Key messages
People with advanced cancers who received matched targeted therapies, either alone or in combination with standard treatments, experienced longer periods of disease control compared to those receiving standard treatments alone. However, the evidence on whether these therapies extend overall survival remains inconsistent. Further information is needed on the potential harms of matched targeted therapy and whether it improves the overall quality of life.
Early genetic testing using next-generation sequencing is recommended for individuals with advanced cancers to help guide treatment with matched targeted therapies. While these therapies can be highly effective, it is crucial to carefully manage potential side effects and prioritise the individual’s overall wellbeing when making treatment decisions.
What do we already know?
Matched targeted therapies given alone or in combination with chemotherapy or hormonal therapies have delivered proven survival benefits for many people with newly diagnosed cancers. However, there is little evidence of their effectiveness in the recurrent or advanced setting. Therefore, next-generation sequencing testing for recurrent or late stage disease is not routinely conducted in those people whose cancer has progressed through at least one line of standard anti-cancer treatment.

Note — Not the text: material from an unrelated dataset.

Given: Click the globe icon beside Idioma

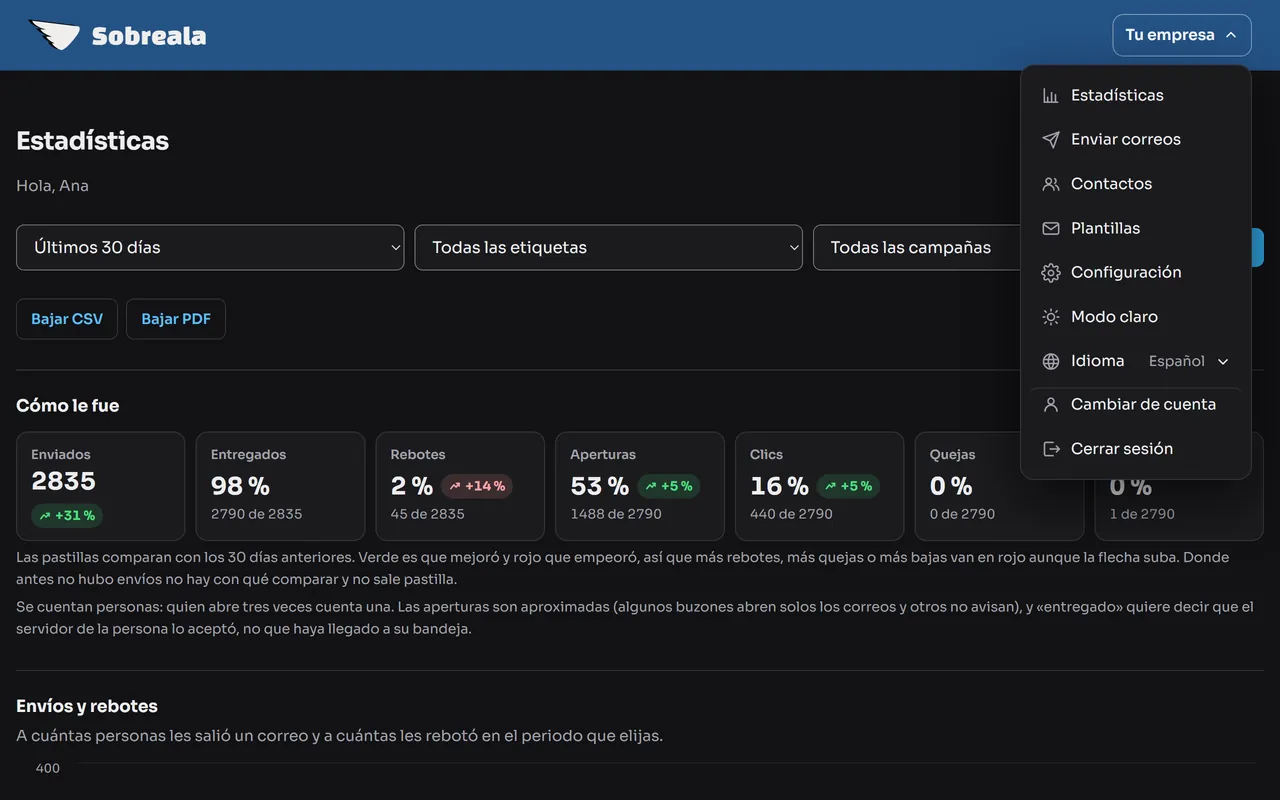Looking at the screenshot, I should 1050,361.
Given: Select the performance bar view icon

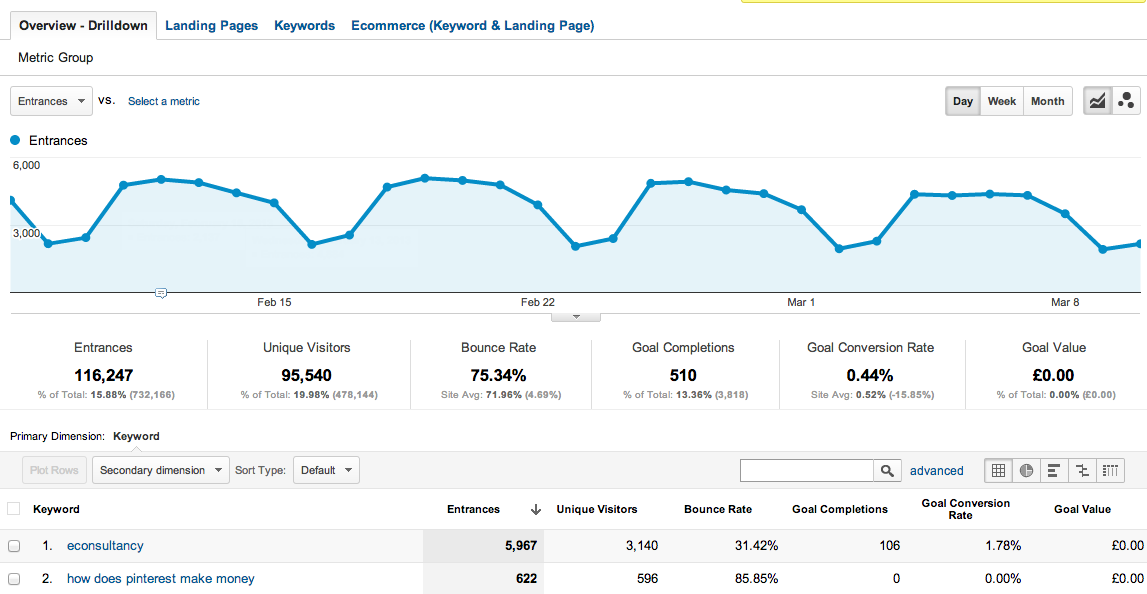Looking at the screenshot, I should [x=1054, y=470].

What is next-generation sequencing?
Next-generation sequencing of cancer identifies specific mutations in the DNA of a person’s cancer cells. These mutations can give clinicians clues about why the cancer is growing and which treatments might work best. This helps choose "targeted therapies" designed to attack those specific mutations, making treatment more personalised and potentially more effective.
What did we want to find out?
The purpose of this review was to find out whether people with advanced cancers given matched targeted therapies based on mutations identified from next-generation sequencing testing benefited these people more than those people who received non-matched chemotherapy or hormonal therapy.
What did we do?
We searched for studies that investigated any matched targeted therapies compared to people who received standard chemotherapy or hormonal therapy or no treatment. Only adults older than 18 years were included in the review. We compared and summarised the results of the studies and rated our confidence in the evidence, based on factors such as study methods and sizes.
What did we find?
We found 37 studies with nearly 10,000 people with advanced cancers that had either received matched targeted therapies or standard anti-cancer treatment or no treatment. We found the following:
1. Matched targeted therapies vs. standard treatment:
Matched targeted therapies probably delay cancer progression more effectively than standard-of-care treatments. However, it is still unclear whether targeted therapies also prolong the individual's life. They may also increase the overall response rate, but it was unclear whether the incidence of potential harms would increase with matched targeted therapy. There was not enough information about the benefits of matched targeted therapy on quality of life, as very few studies reported it.
2. Matched targeted therapies in combination with standard treatment vs standard treatment alone:
Combining matched targeted therapies with standard-of-care treatment probably delays the risk of cancer progression and also probably prolongs the individual's life. The combination may also increase the overall response rate. However, there was no clear evidence of the potential harm of combination treatment and its overall impact on quality of life.
3. Matched targeted therapies vs. non-matched targeted therapy:
Matched targeted therapies probably have more benefits than targeted therapies not based on genetic matching in delaying cancer progression and prolonging the individual's life. However, there was no clear evidence of their impact on overall response rate and potential harms. No studies looked at whether the matched targeted therapy impacted the overall quality of life in this setting.
4. Matched targeted therapies vs. no active treatment (best supportive care):
Matched targeted therapies probably delay cancer progression compared to no active treatment. It is unclear if matched targeted therapies prolong the individual's life. There was limited evidence of the impact of matched targeted therapy on overall response rates, potential harms and its impact on overall quality of life.
Summary of findings
Matched targeted therapies can probably delay cancer progression, but there is some evidence to suggest that they help people live longer or improve their overall quality of life. Early access to genetic testing for people with advanced cancers could help identify treatment options and improve care. This review supports making genetic testing more available for people with advanced cancers.
What are the limitations of the evidence?
The certainty of evidence across the comparisons was moderate-certainty for progression-free survival, moderate to low-certainty for overall survival and low to very low-certainty for overall response rate, adverse events and quality of life, respectively. We have found limited evidence of the impact of matched targeted therapies on quality of life, as very few trials reported this outcome, which is an important outcome for determining the overall benefit of the drug.
How up-to-date is the evidence?
The review authors searched for studies that had been published up to October 2024.